Generate Random Numbers for RDD

Wenlei Xie

unread,

Jul 30, 2013, 1:43:34 PM7/30/13

to spark...@googlegroups.com

Hi,

For my data processing job I would like to attach some random numbers to an exists RDD, say

val rand = new Scala.util.random

val newRDD = oldRDD.map(x => (x, Array.fill(10)(rand.nextDouble _)))

However this doesn't work since the random generator is not serializable. The current solution I had is to generate these numbers first and then use Spark.parallize to make it an RDD. I am wondering if there is any built-in support in Spark to generate random numbers?

Thank you!

Best,

Wenlei

Reynold Xin

unread,

Jul 30, 2013, 1:50:51 PM7/30/13

to spark...@googlegroups.com

You can do this

val newRDD = oldRDD.mapPartitions { iter =>

val rand = new Scala.util.random

iter.map(x => (x, Array.fill(10)(rand.nextDouble _)))

}

Be aware that Java's random number generator has a lock.

http://docs.oracle.com/javase/tutorial/essential/concurrency/threadlocalrandom.html

--

Reynold Xin, AMPLab, UC Berkeley

http://rxin.org

--
You received this message because you are subscribed to the Google Groups "Spark Users" group.
To unsubscribe from this group and stop receiving emails from it, send an email to spark-users...@googlegroups.com.
For more options, visit https://groups.google.com/groups/opt_out.

Ian O'Connell

unread,

Jul 30, 2013, 2:05:53 PM7/30/13

to spark...@googlegroups.com

To be explicit,

Reynold's example won't hit lock contention since a new instance is created for each partition processing which will occur within a single thread.

Mridul Muralidharan

unread,

Jul 30, 2013, 2:33:49 PM7/30/13

to spark...@googlegroups.com

Just one note though [*] - be careful of using random numbers in RDD :
in case of failures, you can end up with bugs due to different set of
numbers returned.

Regards,
Mridul

[*] I seem to keep harping about this in multiple forums ! Should
probably stop :-)

Mark Hamstra

unread,

Jul 30, 2013, 2:48:45 PM7/30/13

to spark...@googlegroups.com

There are also relevant examples using mapWith, flatMapWith and filterWith in RDDSuite

On Tuesday, July 30, 2013 10:50:51 AM UTC-7, Reynold Xin wrote:

You can do this

val newRDD = oldRDD.mapPartitions { iter =>
val rand = new Scala.util.random
iter.map(x => (x, Array.fill(10)(rand.nextDouble _)))

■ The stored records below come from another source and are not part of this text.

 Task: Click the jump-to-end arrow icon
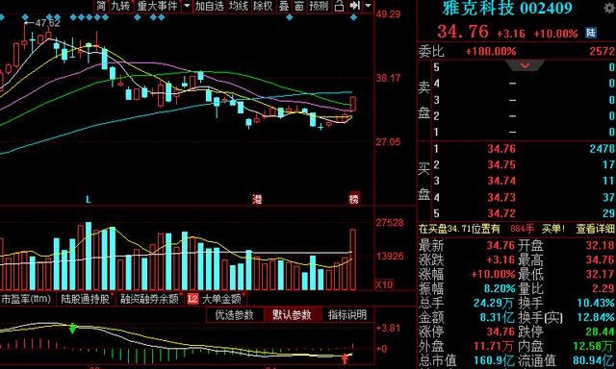[x=355, y=6]
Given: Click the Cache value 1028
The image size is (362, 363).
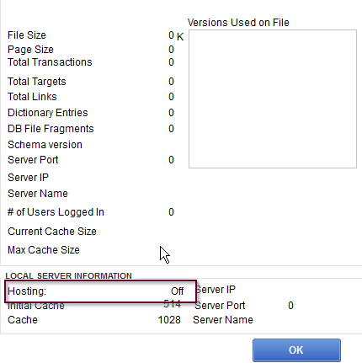Looking at the screenshot, I should pyautogui.click(x=169, y=320).
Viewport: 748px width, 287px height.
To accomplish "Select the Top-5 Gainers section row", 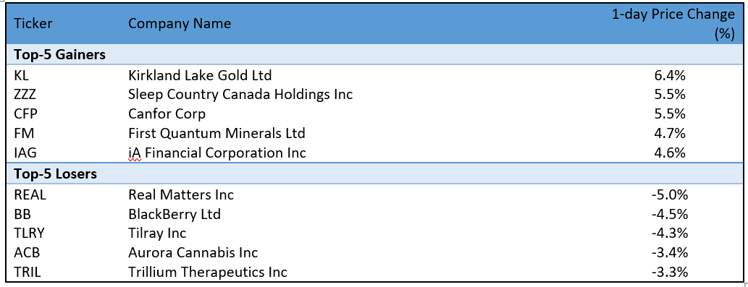I will (x=374, y=55).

}https://github.com/mesos/spark/blob/master/core/src/test/scala/spark/RDDSuite.scala

Ian O'Connell

unread,

Jul 30, 2013, 2:54:11 PM7/30/13

to spark...@googlegroups.com

@Mridul, something like

val myAppSeed = 91234

val newRDD = myRDD.mapPartitionsWithIndex { (indx, iter) =>

val rand = new scala.util.Random(indx+myAppSeed)

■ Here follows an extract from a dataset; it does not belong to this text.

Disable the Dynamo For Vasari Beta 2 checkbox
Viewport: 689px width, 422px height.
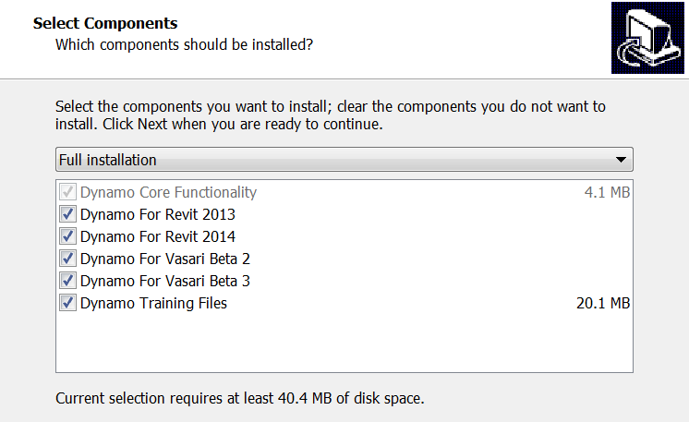coord(67,259)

iter.map(x => (x, Array.fill(10)(rand.nextDouble)))

}

Instead seems like potentially a decent choice to have stable behavior between runs.

Also it should be noted the original post wouldn't work(and hence example's to fix it wouldn't either), there is a second serialization problem in that the

Array.fill(10)(rand.nextDouble _) resulted in a partially applied function so the signature of the RDD ended up being:

spark.RDD[(Int, Array[() => Double])]

Which gives an error serializing Random too

Mark Hamstra

unread,

Jul 30, 2013, 2:58:42 PM7/30/13

to spark...@googlegroups.com

Or, you have bugs that are exposed by using different random numbers -- which isn't necessarily a bad thing. There are, after all, testing frameworks built around the generation of randomized inputs. If catching bugs is your intent, though, it makes sense to make sure that you can reproduce the failing test cases.

Mridul Muralidharan

unread,

Jul 30, 2013, 3:02:12 PM7/30/13

to spark...@googlegroups.com

The issue is not about reproducibility of bugs - but incorrect usage
of exposed idioms.
What Ian proposes is a more appropriate way to use random in spark
(also in hadoop, etc btw !).

Regards,
Mridul

Patrick Wendell

unread,

Jul 30, 2013, 3:04:47 PM7/30/13

to spark...@googlegroups.com

Hey Ian - I thought the issue was that there was actually a static lock that all Random objects use within a JVM. That would mean this still has the locking problem. Or is it just that a single Random() object creates an internal lock (in which case using a per-partition object is fine)? I forget.

Reynold Xin

unread,

Jul 30, 2013, 3:04:53 PM7/30/13

to spark...@googlegroups.com

Actually somebody should write a blog post about using random numbers in Spark :)

--

Reynold Xin, AMPLab, UC Berkeley

http://rxin.org

On Tue, Jul 30, 2013 at 12:02 PM, Mridul Muralidharan <mri...@gmail.com> wrote:

Mridul Muralidharan

unread,

Jul 30, 2013, 3:07:29 PM7/30/13

to spark...@googlegroups.com

I think there are enough posts about using random in hadoop/pig/etc -
most, if not all, of them should be transferable in spark too :-)
Well, there used to be a lot earlier - cant seem to find much now !

Regards,
Mridul

Josh Rosen

unread,

Jul 30, 2013, 3:10:49 PM7/30/13

to spark...@googlegroups.com

Or a FAQ entry: https://spark-project.atlassian.net/browse/SPARK-719

Ian O'Connell

unread,

Jul 30, 2013, 3:11:04 PM7/30/13

to spark...@googlegroups.com

This has come up on this a few times, every time I forget it all and need to look it up again...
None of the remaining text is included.